The SubscribeEvents RPC is the backbone of real-time interaction in mzchat. It provides a server-push stream of messages, presence updates, and state changes.

To maintain a strictly consistent global state across all clients, the server adheres to a Serialized Update Model for broadcasted events.

In a high-concurrency environment, transient state changes (like a user reconnecting or a rapid series of reactions) can trigger multiple asynchronous operations. Without serialization, it is possible for a “later” event to be processed and broadcasted before an “earlier” one (e.g., a “Connected” status arriving after a “Disconnected” status due to database read latency).

The server employs an internal Sequential Queue for sensitive state updates.

  • Per-User/Per-Resource: Events affecting a specific user’s presence or a specific message’s state are queued and executed one after another.
  • Ordered Broadcast: This ensures that the final event emitted to the stream always represents the most chronologically accurate state, preventing “flicker” or stale state reverts on the client.

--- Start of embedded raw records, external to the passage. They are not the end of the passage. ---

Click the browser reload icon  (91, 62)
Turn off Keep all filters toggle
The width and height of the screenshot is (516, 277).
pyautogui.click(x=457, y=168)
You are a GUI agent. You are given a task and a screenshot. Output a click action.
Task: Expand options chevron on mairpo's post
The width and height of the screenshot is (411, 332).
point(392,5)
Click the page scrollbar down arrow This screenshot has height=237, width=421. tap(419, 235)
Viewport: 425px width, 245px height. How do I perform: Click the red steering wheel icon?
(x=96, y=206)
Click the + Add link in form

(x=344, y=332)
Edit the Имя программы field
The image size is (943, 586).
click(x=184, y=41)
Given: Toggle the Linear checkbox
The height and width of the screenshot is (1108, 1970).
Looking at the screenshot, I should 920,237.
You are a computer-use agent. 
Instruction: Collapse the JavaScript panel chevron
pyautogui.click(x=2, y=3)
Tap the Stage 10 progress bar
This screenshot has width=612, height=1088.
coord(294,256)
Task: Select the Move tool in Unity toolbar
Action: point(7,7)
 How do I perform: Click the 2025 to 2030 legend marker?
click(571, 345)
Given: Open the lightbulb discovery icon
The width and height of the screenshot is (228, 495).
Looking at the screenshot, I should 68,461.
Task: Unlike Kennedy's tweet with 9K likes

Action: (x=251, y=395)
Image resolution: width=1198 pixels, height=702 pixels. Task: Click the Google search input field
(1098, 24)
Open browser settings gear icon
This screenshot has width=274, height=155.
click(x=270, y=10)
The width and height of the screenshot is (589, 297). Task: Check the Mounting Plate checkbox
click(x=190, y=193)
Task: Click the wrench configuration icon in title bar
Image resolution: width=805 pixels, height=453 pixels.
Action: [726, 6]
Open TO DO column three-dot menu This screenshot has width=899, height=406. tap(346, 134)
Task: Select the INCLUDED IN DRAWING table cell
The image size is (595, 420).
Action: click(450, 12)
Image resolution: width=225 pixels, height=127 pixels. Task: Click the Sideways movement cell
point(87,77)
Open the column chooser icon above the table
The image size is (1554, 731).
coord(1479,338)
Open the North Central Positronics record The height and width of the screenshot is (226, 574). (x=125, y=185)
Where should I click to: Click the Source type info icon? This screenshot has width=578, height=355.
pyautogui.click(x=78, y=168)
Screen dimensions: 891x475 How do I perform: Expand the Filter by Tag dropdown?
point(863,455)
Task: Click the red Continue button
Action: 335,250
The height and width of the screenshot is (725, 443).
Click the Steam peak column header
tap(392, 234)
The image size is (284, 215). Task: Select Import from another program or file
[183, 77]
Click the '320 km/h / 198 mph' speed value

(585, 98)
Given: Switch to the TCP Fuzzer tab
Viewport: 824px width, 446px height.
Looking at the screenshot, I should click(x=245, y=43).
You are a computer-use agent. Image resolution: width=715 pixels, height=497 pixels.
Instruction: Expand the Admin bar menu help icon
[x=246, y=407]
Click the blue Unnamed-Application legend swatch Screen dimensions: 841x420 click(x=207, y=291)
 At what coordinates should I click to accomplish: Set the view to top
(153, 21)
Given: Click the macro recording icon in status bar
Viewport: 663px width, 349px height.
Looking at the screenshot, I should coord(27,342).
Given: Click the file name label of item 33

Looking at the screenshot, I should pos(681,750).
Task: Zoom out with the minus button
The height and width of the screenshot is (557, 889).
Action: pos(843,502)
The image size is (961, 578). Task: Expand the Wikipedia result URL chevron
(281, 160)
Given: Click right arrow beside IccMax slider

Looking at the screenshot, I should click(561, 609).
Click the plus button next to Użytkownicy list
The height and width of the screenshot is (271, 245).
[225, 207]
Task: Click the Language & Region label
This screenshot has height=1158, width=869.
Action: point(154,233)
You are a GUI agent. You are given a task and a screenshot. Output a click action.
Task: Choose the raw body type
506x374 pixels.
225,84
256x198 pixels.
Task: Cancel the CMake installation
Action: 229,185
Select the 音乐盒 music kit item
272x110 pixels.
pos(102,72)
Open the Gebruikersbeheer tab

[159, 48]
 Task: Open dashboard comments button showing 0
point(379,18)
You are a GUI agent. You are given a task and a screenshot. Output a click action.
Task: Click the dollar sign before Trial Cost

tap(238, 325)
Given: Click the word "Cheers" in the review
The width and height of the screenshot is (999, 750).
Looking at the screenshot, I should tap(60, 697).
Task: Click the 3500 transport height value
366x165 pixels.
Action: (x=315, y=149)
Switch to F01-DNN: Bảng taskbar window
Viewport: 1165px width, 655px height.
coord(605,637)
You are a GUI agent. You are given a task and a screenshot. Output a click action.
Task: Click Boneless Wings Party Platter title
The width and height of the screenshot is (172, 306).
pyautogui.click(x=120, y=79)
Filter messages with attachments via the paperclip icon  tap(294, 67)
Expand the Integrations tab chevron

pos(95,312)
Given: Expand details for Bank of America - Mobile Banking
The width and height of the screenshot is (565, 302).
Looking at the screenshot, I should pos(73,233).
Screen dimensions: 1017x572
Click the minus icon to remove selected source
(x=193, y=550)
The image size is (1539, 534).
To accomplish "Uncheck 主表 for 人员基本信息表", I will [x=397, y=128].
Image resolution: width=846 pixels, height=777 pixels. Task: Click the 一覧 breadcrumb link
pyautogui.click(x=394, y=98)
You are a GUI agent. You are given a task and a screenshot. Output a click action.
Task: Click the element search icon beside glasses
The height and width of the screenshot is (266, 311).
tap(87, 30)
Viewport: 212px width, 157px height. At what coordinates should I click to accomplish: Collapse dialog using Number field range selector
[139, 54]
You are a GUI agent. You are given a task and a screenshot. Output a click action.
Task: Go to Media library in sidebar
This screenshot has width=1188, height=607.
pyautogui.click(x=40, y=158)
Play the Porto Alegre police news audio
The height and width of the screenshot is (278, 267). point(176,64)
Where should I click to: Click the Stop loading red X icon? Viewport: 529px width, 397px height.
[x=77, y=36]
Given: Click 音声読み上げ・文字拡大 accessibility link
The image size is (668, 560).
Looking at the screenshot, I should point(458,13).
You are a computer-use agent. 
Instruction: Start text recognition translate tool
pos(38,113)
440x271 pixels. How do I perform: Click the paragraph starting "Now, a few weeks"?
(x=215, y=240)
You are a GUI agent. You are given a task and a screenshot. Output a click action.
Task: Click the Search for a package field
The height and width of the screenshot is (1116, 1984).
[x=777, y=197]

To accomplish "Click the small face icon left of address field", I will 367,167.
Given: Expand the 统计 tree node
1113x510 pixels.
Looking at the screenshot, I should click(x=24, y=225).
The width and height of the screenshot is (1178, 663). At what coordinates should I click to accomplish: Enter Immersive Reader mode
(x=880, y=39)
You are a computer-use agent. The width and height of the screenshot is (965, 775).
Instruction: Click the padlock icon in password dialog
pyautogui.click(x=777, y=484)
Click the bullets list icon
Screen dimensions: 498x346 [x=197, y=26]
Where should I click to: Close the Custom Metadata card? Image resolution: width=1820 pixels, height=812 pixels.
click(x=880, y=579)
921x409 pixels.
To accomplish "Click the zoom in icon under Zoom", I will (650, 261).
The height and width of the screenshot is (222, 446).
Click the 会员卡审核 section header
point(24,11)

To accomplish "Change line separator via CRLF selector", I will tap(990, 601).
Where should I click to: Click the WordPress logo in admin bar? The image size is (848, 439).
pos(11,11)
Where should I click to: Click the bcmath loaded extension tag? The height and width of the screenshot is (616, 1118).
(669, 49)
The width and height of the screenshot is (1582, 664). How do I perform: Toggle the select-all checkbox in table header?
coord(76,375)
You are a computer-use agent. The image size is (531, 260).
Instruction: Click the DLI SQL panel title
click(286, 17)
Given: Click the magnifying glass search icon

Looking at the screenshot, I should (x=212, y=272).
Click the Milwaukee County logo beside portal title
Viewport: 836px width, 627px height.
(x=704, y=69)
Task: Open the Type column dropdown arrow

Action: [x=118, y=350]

Clients must treat the event stream as the primary source of truth for UI state updates.

  • Direct Cache Mutation: When an event arrives (e.g., MessageCreated, PresenceUpdate), clients should update their local data stores directly using the event payload.
  • Avoid Over-Invalidation: Clients should avoid invalidating and refetching entire resource lists (like history or member lists) upon receiving an event. Manual refetching introduces a race condition where the refetch request might reach the database before the event-triggering change has fully persisted, resulting in stale data.

The event stream is authorized at the point of connection.

  • Token Swap: If a client receives a new JWT (e.g., after joining a guild), it must abort the current stream and reconnect with the new credentials to ensure the stream context reflects the updated permissions.